Heathrow losses almost halve to £684m as Britain’s busiest airport promises ‘year of renewal’ in 2023
- Heathrow Airport continues to recover from its Covid-19 lows
- Passenger numbers trebled to 62 million last year as restrictions were eased
Heathrow Airport’s losses narrowed to £684million last year as the British Airways hub continues to recover from its pandemic lows.
Britain’s busiest airport, which made a loss of around £1.3billion in 2021 under stringent Covid-19 travel restrictions, grew faster than any airport in the world in 2022 as passenger numbers trebled to 62million.
Heathrow, which has also been hampered by rising costs, staff shortages and industrial action, said on Thursday that 2022 had been ‘a year of recovery’ and pledged this year would mark a ‘year of renewal’ as revenues recover further.
Heathrow pledged this year would mark a ‘year of renewal’ as revenues recover further
Revenues climbed by 140 per cent in 2022 to £2.9billion as passenger volumes soared 217.6 per cent from 19.4 million a year earlier.
Heathrow’s consolidated nominal net debt ticked 9.2 per cent higher to around 14.6billion.
The airport said its financing ‘remains conservative, with strong liquidity and gearing falling below pre-pandemic levels’.
Heathrow also flagged a return to normality on staffing levels post-pandemic, but cautioned ‘border closures and loss of skills deeply scarred the global aviation sector and it will take some time to fully recover’.
It added: ‘Over 25,000 people have started work at Heathrow in the last 18 months and resource levels are now close to pre-pandemic levels.
‘The focus is now on improving skills, experience and building resilience.
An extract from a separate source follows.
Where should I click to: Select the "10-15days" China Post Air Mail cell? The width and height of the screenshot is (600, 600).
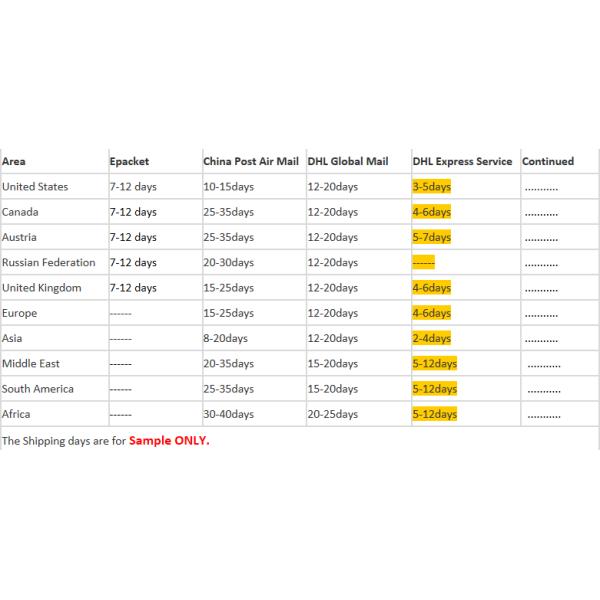point(228,186)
We are seeing the benefits in a successful Christmas and half-term getaway. In 2019, passengers ranked Heathrow as one of the top 10 in the world and we are determined to get back there.’
CEO John Holland-Kaye, who will step down this year, said: ‘2022 may have been a year of recovery, but 2023 is shaping up to be a year of renewal for Heathrow.
‘Our teams have already delivered a successful Christmas and half-term getaway, and with a great investment plan in place, we are determined to once again rank in the top 10 airports for service.’
Looking ahead, Heathrow stuck to its December forecasts for 2023, which predicted adjusted EBITDA growth of 4.1 per cent to £1.74billion on the back of further passenger growth and revenues of £3.2billion.
Operating costs, however, are forecast to increase 18.3 per cent to £1.4billion ‘to support the increase in passengers, the full year effect of re-opened terminal facilities and higher utilities costs’.
A key factor for Heathrow this year and beyond will be the Civil Aviation Authority’s decision on investment in passenger service, which is expected in March.
Heathrow slammed the CAA’s regulated charges, branding tariff plans for the next three years as ‘not deliverable due to errors in the CAA’s forecasts’.
The CAA controls Heathrow’s maximum airport charge and has brought in an interim tariff until it finalises its longer term plans.
Head of investment at Interactive Investor Victoria Scholar said: ‘Last year’s removal of covid restrictions helped spur a recovery for Heathrow after the extremely difficult pandemic era when most flights were ground to a halt.
‘However 2022 posed challenges of its own with labour shortages prompting the implementation of limits on passenger capacity between July and October.
‘Strikes, baggage handling problems and cancellations, China’s lockdowns as well as the long-term structural decline in business travel have created headwinds for Heathrow.
‘Plus there is the macroeconomic backdrop to contend with which has resulted in slower growth, a softening consumer and inflated costs. Nonetheless Heathrow said service is getting back to pre-pandemic levels after a successful Christmas and half term, describing 2023 as the “year of renewal”.’